Another example of the practical aspect of the work in our lab is the development of technologies for objectively managing chronic disease and disease processes associated with ageing. Identifying early markers of cognitive impairment is paramount in order to implement potential prevention strategies and to inform patient management. Gait is a complex process known to involve several key brain regions involved in decision-making, processing speed, and cognitive flexibility. A simple gait assessment has the potential to screen quickly for cognitive decline. Developments in gait-assessment sensor technology have enabled convenient, brief, and objective measurements of many aspects of gait performance. We are developing analytical methods based on gait, acquired from sensor data, to detect subtle changes in cognitive function in a range of clinical cohorts.
As mentioned, we typically have multidisciplinary teams of neurologists, neurophysiologists, neuroscientists and neural engineers working together on our research projects. My research has only been possible because of very productive working relationships with excellent clinical colleagues at St Vincent’s University Hospital, the Mater Hospital, Beaumont Hospital, St James’s Hospital and Tallaght University Hospital. The willingness of volunteers to carry out our experiments is also fundamental, and we are always grateful to them for giving of their time so generously. We have a network of active clinical and neural engineering collaborations with colleagues in Australia, Denmark, France, Germany, Israel, Italy, Japan, the Netherlands, Spain, the UK and the US.

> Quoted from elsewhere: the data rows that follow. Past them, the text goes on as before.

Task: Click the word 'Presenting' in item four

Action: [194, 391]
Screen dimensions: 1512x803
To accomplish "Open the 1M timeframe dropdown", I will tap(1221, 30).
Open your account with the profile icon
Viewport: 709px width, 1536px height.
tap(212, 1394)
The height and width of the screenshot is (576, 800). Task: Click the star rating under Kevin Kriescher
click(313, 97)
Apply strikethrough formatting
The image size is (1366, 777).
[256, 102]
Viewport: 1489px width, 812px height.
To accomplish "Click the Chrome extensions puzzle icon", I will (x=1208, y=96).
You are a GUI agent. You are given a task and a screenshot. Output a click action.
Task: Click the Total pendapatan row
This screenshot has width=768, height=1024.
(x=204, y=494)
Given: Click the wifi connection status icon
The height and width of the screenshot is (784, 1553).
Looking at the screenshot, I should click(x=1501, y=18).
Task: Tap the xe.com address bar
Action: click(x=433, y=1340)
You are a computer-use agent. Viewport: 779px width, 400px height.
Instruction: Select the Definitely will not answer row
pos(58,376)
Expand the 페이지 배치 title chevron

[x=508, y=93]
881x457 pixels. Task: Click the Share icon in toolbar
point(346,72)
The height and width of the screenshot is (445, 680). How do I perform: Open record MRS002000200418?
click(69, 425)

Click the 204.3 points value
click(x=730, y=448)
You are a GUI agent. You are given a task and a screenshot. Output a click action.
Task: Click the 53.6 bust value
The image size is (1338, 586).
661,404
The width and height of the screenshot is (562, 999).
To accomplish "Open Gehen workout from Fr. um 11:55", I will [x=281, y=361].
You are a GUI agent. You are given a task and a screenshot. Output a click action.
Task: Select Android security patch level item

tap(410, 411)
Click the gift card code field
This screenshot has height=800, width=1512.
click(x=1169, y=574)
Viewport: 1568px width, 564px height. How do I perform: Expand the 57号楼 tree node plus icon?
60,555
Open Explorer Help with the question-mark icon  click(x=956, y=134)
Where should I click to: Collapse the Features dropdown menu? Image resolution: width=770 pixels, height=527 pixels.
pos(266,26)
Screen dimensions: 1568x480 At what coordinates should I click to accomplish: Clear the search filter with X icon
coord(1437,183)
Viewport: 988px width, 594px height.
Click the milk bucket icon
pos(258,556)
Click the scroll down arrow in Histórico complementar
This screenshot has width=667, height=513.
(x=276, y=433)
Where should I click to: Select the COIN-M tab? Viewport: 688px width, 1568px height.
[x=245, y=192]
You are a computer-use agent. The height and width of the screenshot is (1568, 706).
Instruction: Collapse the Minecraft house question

The European Scientific Advice Mechanism (SAM), working with a European Commission group of chief scientific advisors and the European Academies (SAPEA), provides independent and transparent scientific advice to the European Commission. In 2019, I co-edited, along with my colleague Rose Anne Kenny MRIA and two other colleagues in Europe, a report written for the SAM, titled Transforming the future of ageing. This evidence-review report examines how public health programmes aimed at protecting and improving the health of people and their communities can improve the prospects of current and future ageing EU citizens. In 2016 there were 98 million people in the EU aged 65 years or older, compared with 80 million children aged under 16 years. Taking into consideration that the life expectancy of the next generation of older adults is likely to surpass that of their parents, it becomes necessary to foresee and plan for the challenges that they will face. Technology will play an increasing role in promoting healthy lifestyles and will also revolutionise care-delivery systems.
I am also involved in many additional science-related activities. I am a member of the board of the Health Products Regulatory Authority and chair of the HPRA’s Medical Devices Advisory Committee. I am a member of the board of the National Rehabilitation Hospital and a director of the Irish Institute of Clinical Neuroscience. I am also a member of the editorial boards of several scientific journals, and am associate editor of the IEEE Journal of Translational Engineering in Health and Medicine, which has the same ethos as my lab and publishes work in the intersection of engineering and clinical translation.